Entretanto, surgem duas novas propostas à Direita, ajudando à pulverização de votos e propostas.

A Iniciativa Liberal afasta-se de princípios conservadores, indo muito para além do conceito de livre iniciativa económica, elevando o individualismo a foco principal da sua proposta política. Aliado a uma capacidade comunicacional brilhante, o apelo por uma diminuição do peso do Estado – principalmente via diminuição de impostos – tem cativado eleitorado que, pela primeira vez em muito tempo em Portugal, tem uma opção puramente liberal disponível.

O Partido Chega assume-se como populista de forma descomplexada, usando e abusando das bandeiras da segurança, do nacionalismo e do tradicionalismo, em linha com partidos europeus de cariz semelhante, que obtiveram razoável sucesso eleitoral. Este epifenómeno tem servido para realinhar todo o espectro político em Portugal, não sendo expectável que a sua duração seja tão curta no tempo como poderia ser desejável. Note-se como em França, aquando do ressurgimento da FrontNational(hoje redenominado Rassemblement National), com Marine Le Pen, levou a uma pulverização e transformação do espectro político, inclusivamente com a implosão do Partido Socialista Francês, à Esquerda, assim como de um total realinhamento das propostas da Direita moderada.

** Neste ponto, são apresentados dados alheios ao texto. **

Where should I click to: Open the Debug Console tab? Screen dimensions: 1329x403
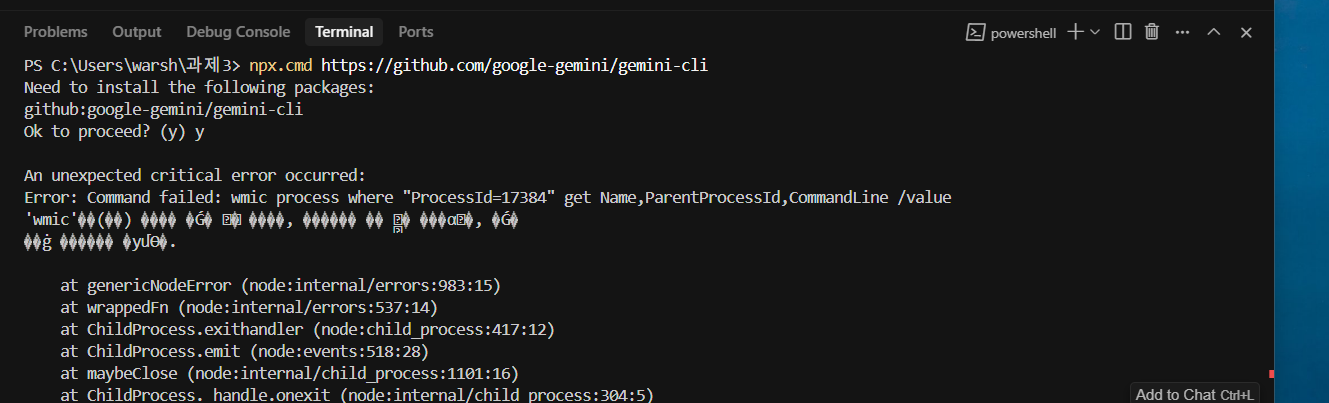[238, 32]
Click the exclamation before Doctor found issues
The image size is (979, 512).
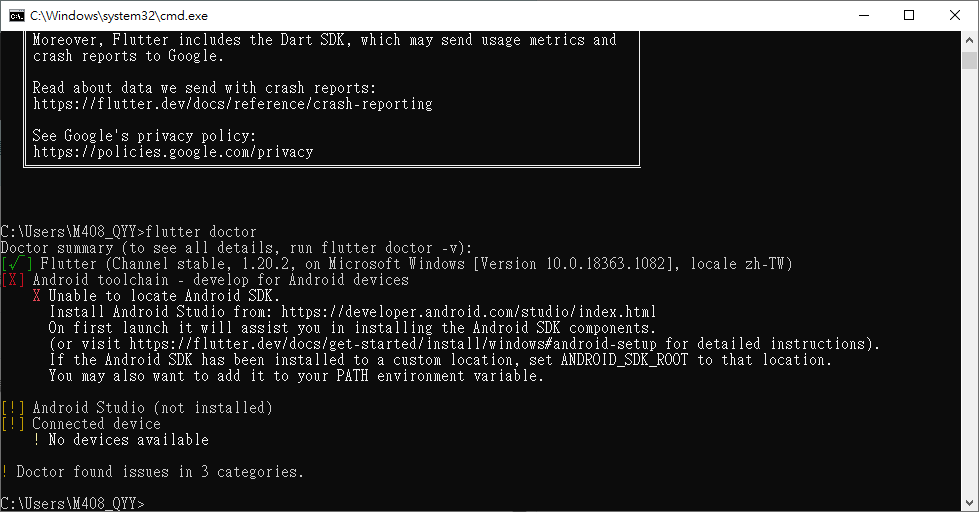pos(4,471)
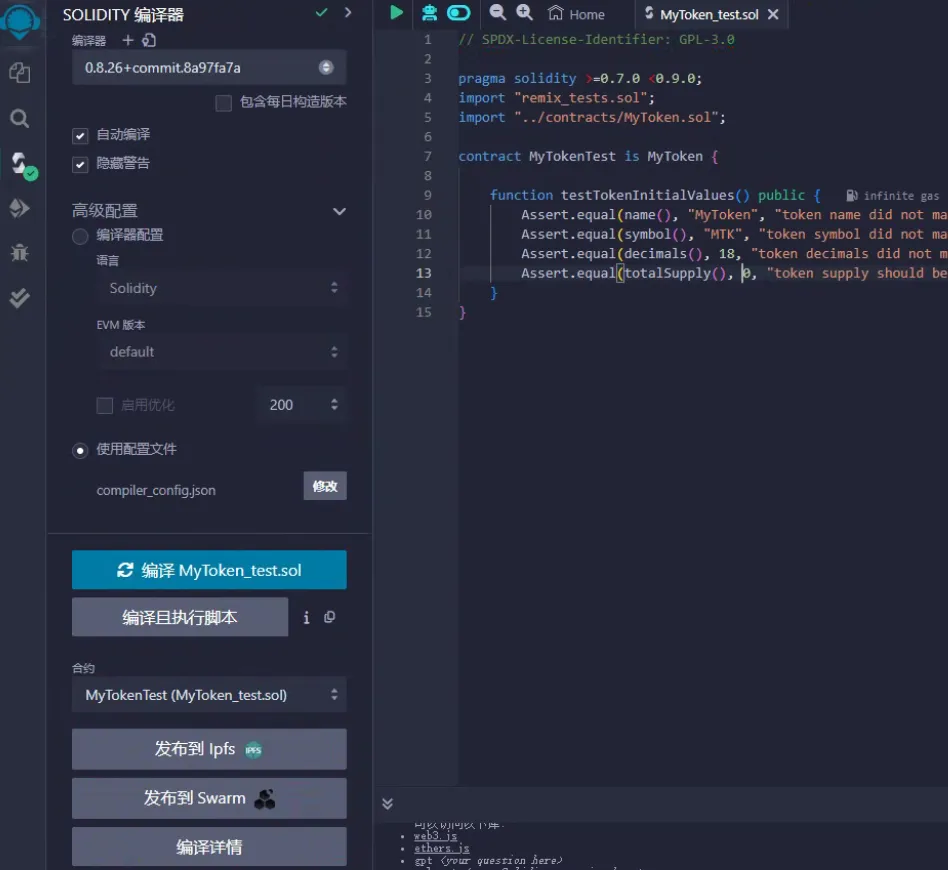Open the File Explorer sidebar icon
This screenshot has width=948, height=870.
(x=19, y=73)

A Direita necessita urgentemente de um projecto e de uma estratégia para o país consubstanciados numa proposta política atraente. Numa altura de enorme influxo de fundos europeus, o momento é crucial para construir os alicerces de um crescimento económico estrutural e duradouro. Urge que essa Direita deixe de comentar a espuma dos dias e lance a sua proposta política, tendo como pilares a Economia, o Estado, o Ambiente, o Social e a Governança.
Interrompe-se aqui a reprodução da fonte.